On this month of appreciation for the woman - old ones, young ones, mommas, those with careers and without careers, and those of us who care for others (human or animal), I wonder out loud, when are we going to stop trying to be everything for everyone else?

As a feminist since my teens (with a degree in Feminist Studies to boot), the opportunities for women has been an issue near and dear to my heart for oh so many years. When I think of how feminism is viewed from the outside, the image of Rosie the Riveter comes to mind with her,“We Can Do It,” slogan. We. Can. Do. It. It being all the things. We can work with our hands or our minds. In offices or in the army. Choose to have kids or choose to not.

Because, hey, women can have it all, right? And we don’t need to give anything up.

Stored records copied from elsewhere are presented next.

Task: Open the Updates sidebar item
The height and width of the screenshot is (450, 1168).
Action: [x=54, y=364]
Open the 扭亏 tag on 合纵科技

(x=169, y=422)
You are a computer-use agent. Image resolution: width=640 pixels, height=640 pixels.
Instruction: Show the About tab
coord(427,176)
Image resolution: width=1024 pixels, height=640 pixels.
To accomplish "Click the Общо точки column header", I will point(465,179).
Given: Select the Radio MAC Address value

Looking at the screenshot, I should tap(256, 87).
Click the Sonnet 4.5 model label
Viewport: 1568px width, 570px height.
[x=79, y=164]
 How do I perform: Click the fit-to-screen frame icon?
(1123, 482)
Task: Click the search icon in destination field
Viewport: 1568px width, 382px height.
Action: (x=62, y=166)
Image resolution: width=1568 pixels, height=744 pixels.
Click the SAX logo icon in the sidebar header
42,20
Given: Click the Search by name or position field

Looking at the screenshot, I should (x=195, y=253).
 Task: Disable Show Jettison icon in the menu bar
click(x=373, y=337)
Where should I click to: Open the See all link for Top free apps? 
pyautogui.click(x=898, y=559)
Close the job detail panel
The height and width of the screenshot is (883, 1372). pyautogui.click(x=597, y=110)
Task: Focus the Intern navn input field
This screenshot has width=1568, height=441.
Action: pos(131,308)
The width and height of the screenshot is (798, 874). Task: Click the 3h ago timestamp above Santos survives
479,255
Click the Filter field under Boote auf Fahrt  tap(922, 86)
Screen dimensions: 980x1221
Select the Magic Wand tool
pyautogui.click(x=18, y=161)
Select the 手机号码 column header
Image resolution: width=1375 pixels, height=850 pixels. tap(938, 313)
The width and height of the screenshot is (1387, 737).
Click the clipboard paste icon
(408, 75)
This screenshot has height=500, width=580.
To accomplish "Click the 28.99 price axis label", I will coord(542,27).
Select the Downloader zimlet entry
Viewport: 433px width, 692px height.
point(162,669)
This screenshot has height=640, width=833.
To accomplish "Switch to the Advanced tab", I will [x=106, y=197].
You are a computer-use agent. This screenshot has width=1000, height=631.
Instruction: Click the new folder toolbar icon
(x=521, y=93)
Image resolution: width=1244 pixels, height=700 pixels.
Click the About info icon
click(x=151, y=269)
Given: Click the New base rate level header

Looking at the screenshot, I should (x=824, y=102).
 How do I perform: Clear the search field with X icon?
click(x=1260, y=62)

To be honest, I call bullshit on that idea. For sure, I think women can be awesome at all.the.things. But not ALL at the same time (the same applies to men of course, but this our month, so I focus on women). The women I see who are trying to juggle all these things at the same time (and trying to be perfect at them all) are internally falling apart.. These are the women I see in my coaching who struggle with things like insomnia, chronic migraines, anxiety or depression, burnout or autoimmune disorders.

We live in a culture that glorifies busyness, over-scheduling and martyrdom. Especially for women. A culture that claims that women and men are equal legally and culturally speaking, but expects that women will do both their work role as good as men, and still be as good a mom as the stay-at-home-parent (Hello lockdown statistics on this one). A culture that tells women they should put everyone else before themselves. A culture that tells us that we can have everything, at the same time, and we don’t have to give anything up.

That’s a load of BS.

An image of a dinner plate comes to mind. Imagine a buffet bar of all the choices you can add to build your beautiful life - work things, hobby things, sport things, keeping-up-appearance things, friendship things, extended family things, child and caretaking things. That’s a lot of options! But plates also have boundaries. And things will topple off the plate if it is too overloaded. Or it will break :) So, we have to choose. Knowing that whenever we put something on the plate, something has to come off of it too, or, said overflow will happen. And that creates a big old mess.

My big wish on this month of the Woman, is for us to stop overloading our plates. To question the idea that we have to have it all. To question whether we need to take on not only the traditional roles of women, but also the traditional roles and jobs applied to men. To question whether we want to continue perpetuating this superwoman/superfrau idea to the next generation of women. Or rather accept that there are times to be a superwoman in the board room and times to be a superwoman at home. To ask for help. Admit we can’t do everything on our own. And outsource. No one can provide help you don’t ask for.

So lady readers, we can have it all, just not all at the same time. :) You matter and your needs matter at least as much as those you care for do. Let’s do the inner “work” to reflect that.